Let voters rank their top candidates, avoid “spoilers.”
Outdated voting systems force voters to choose between the “lesser of two evils” at the ballot box or vote for a “spoiler” candidate.


Under the Act, voters can rank their top candidates, allowing them to support their top choice without fear of inadvertently helping elect the other party’s candidate. If their top choice isn’t going to win, their vote transfers to their second choice, and so on. This makes it easier to elect independent-minded candidates who aren’t beholden to establishment special interests.

Automatic voter registration.
Our voter rolls and registration systems are outdated, error-prone, and costly. New and proven systems can save taxpayer money and ensure that all eligible voters are able to participate on Election Day.

The Act automatically registers all interested eligible voters when they interact with government agencies – whether it’s when they go to the DMV, get a hunting license, apply for food assistance, or sign up for the national guard. Voters can always opt-out from being registered. Information is transmitted electronically and securely to a central source maintained by the state.

Vote at home or at the polls.
Election Day is a mess. Forcing voters to take time off from work and their families to stand in long lines on a Tuesday is ineffective, insecure, and outdated.

The Act improves voter service by sending ballots to voters at home and allowing them to mail it back on their own timeframe, or drop it off at a professionally-staffed voting center. Voters can still vote in person or receive assistance at a voting center.

Reasonable term limits.
When elected officials are allowed to become career politicians, our elections become uncompetitive and new ideas have a harder time being heard.

The Act sets reasonable term limits of 18 years total at each level of government, so that candidates focus on public service instead of staying in office.

Change how elections are funded.
Running a political campaign is expensive, but few Americans can afford to donate to political campaigns. That makes politicians dependent upon – and therefore responsive to – a tiny fraction of special-interest donors.

The Act offers every voter a small credit they can use to make a political donation with no out-of-pocket expense. Candidates and political groups are only eligible to receive these credits if they agree to fundraise solely from small donors. The Act also empowers political action committees that only take donations from small donors, giving everyday people a stronger voice in our elections.

4 Enforce the Rules

Crack down on super PACs.
As a result of the Supreme Court’s Citizens United ruling, the Supreme Court ruled that super PACs can spend unlimited money influencing elections, so long as they do not coordinate directly with candidate campaigns.

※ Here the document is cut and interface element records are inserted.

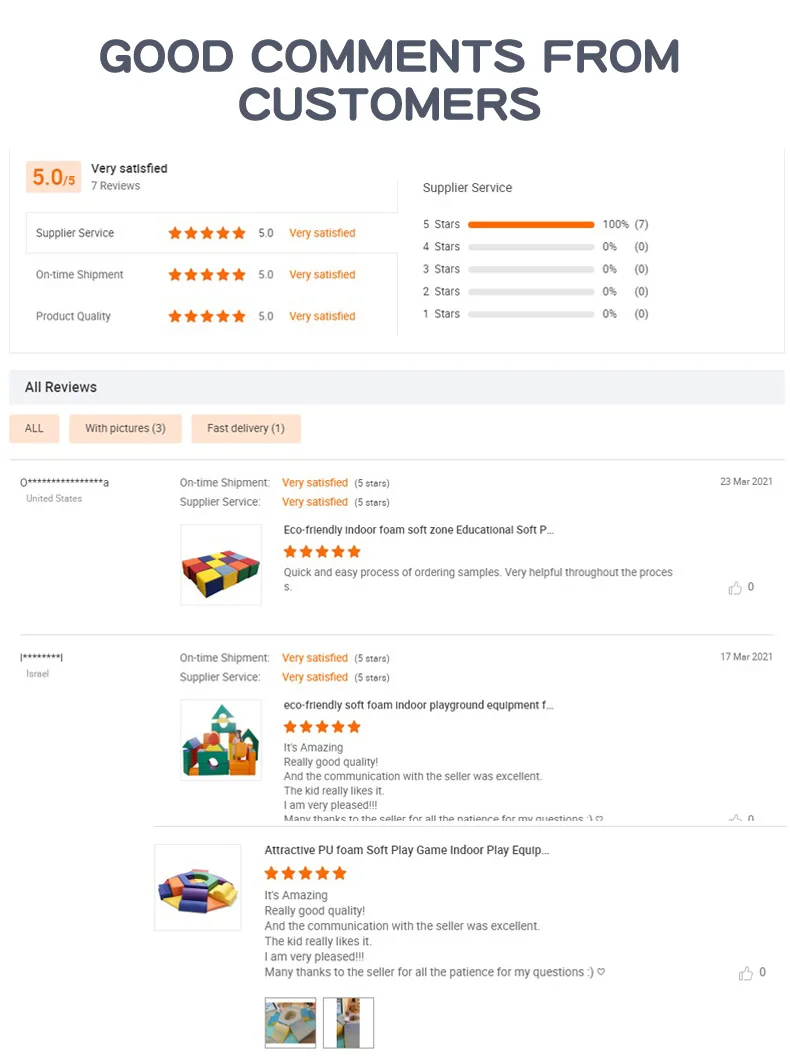Click thumbs-up icon on United States review
Viewport: 790px width, 1062px height.
pyautogui.click(x=735, y=588)
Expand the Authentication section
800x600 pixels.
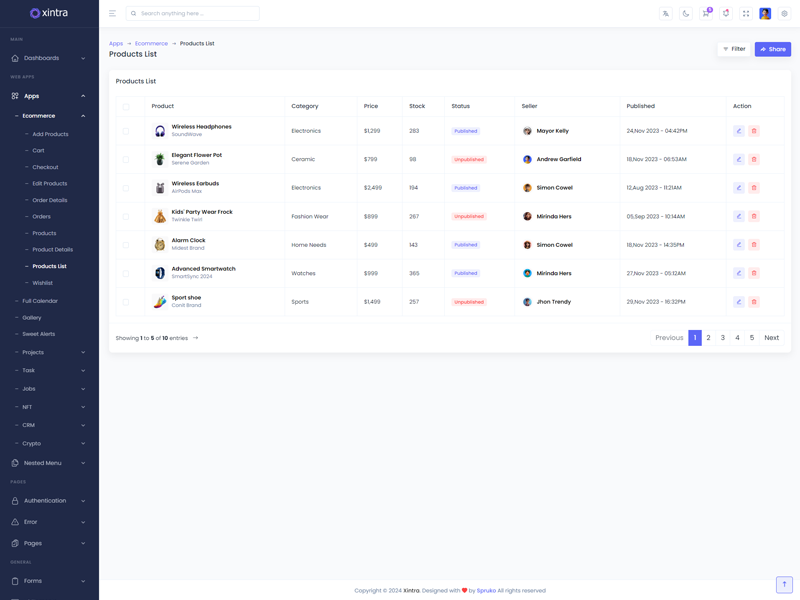(x=49, y=501)
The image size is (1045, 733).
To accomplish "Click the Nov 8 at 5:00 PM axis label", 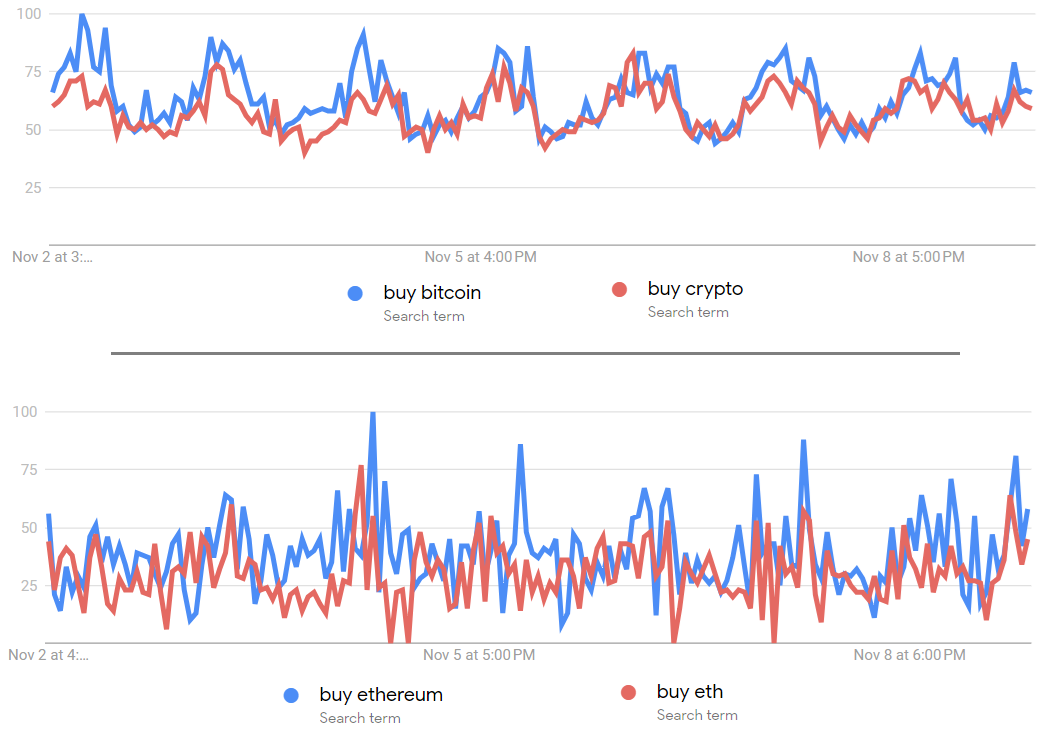I will tap(908, 257).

Since then, there has been tremendous coordination between campaigns and their super PACs, making a mockery of the “independence” the Supreme Court said must exist.

The American Anti-Corruption Act enforces the Supreme Court’s mandate by fixing the rules aimed at preventing and punishing super PAC coordination.

Eliminate lobbyist loopholes.
The definition of “lobbyist” is weak and outdated. As a result, lobbyists regularly avoid disclosure, and former politicians and their staff can receive big money to influence politicians without formally registering as lobbyists.

The Act prevents lobbyists from skirting the rules by strengthening the definition of lobbying and penalizing lobbyists who fail to register.

Strengthen anti-corruption enforcement.
Agencies routinely fail to enforce the anti-corruption rules that already exist due to partisan deadlock – and when they are able to act, they often lack the enforcement tools necessary to uphold the law. The result is an elections system where even lax rules can be skirted or broken with impunity.

The Act strengthens enforcement of anti-corruption laws by overhauling the broken Federal Election Commission and giving prosecutors the tools they need to combat corruption."